I can be highbrow. I can say—and it’s true to a substantial extent—that there are two novels that, for better or worse, defined high literary modernism—à la recherche and Ulysses—and that, as a student of literature, it was incumbent on me not to ignore one of these two just because it seemed scary and intimidating. That’s the case. It’s also the case, however, that I suffer from chronic intellectual insecurity (rationally or not), and that I wanted to prove that I could do it. And, it’s also the case that I just wanted to be able to say I had done it, which makes perhaps the least sense, because seriously, it’s not like I plan on bringing it up at parties apropos of nothing. Me even bringing it up would require fairly specialized circumstances.
Regardless of my motives, though, the goal was totally met. I’ve read this extremely historically important novel, and I feel like a total badass about it (comments about how pathetic that may or may not be are best kept to yourself).
As for the book itself, I feel like I mainly emphasized the things that annoyed me about it, but it definitely had ups as well as downs. Also, it bears noting that the main issue—ie, that the narrator is a huge dick—doesn’t really surface until…well, a little in The Guermantes Way, but mainly in Sodom and Gomorrah. Hard as it is to believe in retrospect, he’s actually endearing when we first meet him, frantically thinking about how he can get his mother to give him the kiss that he feels he needs before going to sleep and which he sometimes doesn’t get when there’s company over.
Let’s not get carried away, though. Going back to the comparison with Ulysses: maybe it’s not fair to equate two such different books, but tough shit, I’m doing it anyway, and Proust doesn’t come out looking too good. Joyce’s novel may be difficult, but it’s also sympathetic and relatable. I’ll gladly read it for a third time one of these years. Whereas Proust…well, he may actually have been more of a genius than Joyce (or maybe not; I’m not ready to die on that particular hill), but his genius was very cold. Icy, one might say. There are two substantially sympathetic characters in his novel, and they are his mother and grandmother (I mean, there are others that you don’t exactly HATE, but none that there’s any compelling reason to LIKE). For such a complex work, it’s not as multifaceted as you would think. There’s a lot of [character behaving horribly] “but in fact, Mme X had a genuine fondness for Mme Y,” but you rarely actually SEE this. It’s mostly just bad people behaving badly, and you have to wonder, does the fact that they’re bad in complex ways REALLY make them worth babbling on about ’til the end of creation? I have my doubts.

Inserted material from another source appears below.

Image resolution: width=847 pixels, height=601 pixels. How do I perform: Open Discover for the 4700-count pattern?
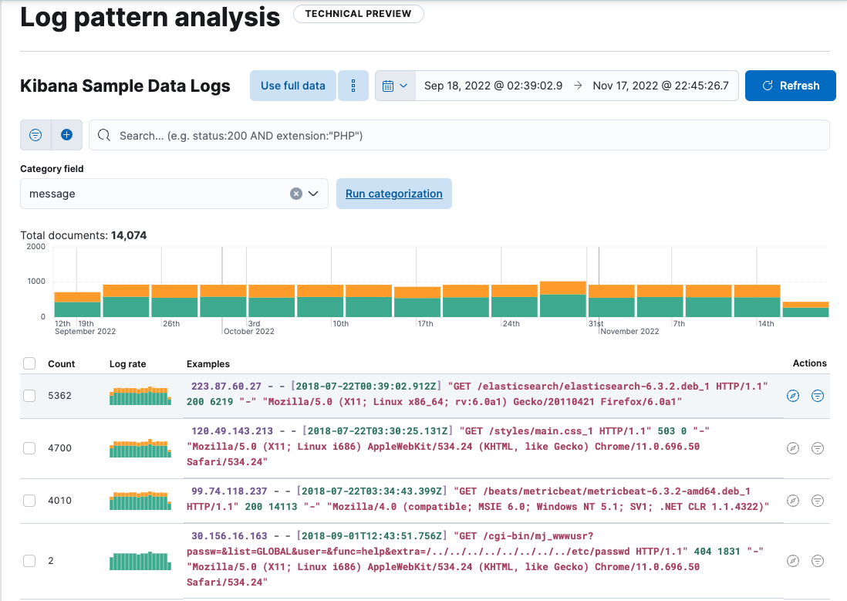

So would I recommend it to anyone? Hell no. Which, I hasten to add, doesn’t mean I don’t think there’s some small segment of the reading public who should read it—it’s just that they know who they are. If you don’t, for whatever reason, feel called to read it, you totally shouldn’t. Hell, maybe even for me, it was an ill-advised vanity project. But now it’s done and it can’t be undone and I feel good about it.
Oh, one other thing. As far as Proust’s tangled sentences are concerned: they aren’t, mostly, all that bad. But I jotted one down—this was in The Captive—because it was just so utterly grammatically unparsable. The context is that Vinteuil was a composer, and his daughter’s lesbian lover, in spite of having behaved cruelly to him, had nonetheless been the only one who knew him well enough to make sense of his posthumous scribblings and thus bring his final masterpiece to light:
And I for whom, albeit not so much, perhaps, as for Vinteuil, she had also been, had just been once more this evening by reawakening my jealousy of Albertine, was to be above all in the future, the cause of so many sufferings, it was thanks to her, in compensation, that I had been able to apprehend the strange summons which I should henceforth never cease to hear, as the promise and proof that there existed something other, realisable no doubt through art, than the nullity that I had found in all my pleasures and in love itself, and that if my life seemed to me so futile, at least it had not yet accomplished everything.
Whee! It’s not that you can’t parse the meaning, but that it is one contorted-ass sentence.
I tried to stay relatively restrained in my entry on Time Regained, so let me take this opportunity to say OH HOLY SHIT FUCK YES I AM FINISHED NOW AND FOREVER WITH READING MARCEL GODDAMN PROUST! I am TOTALLY free to read other stuff now! Like, anything I bloody well want! Three thousand five hundred eighty-seven pages in the Modern Library edition. Almost three months. And at long last, BAM, done. Seriously, this feels as goddamn momentous as the day I defended my dissertation.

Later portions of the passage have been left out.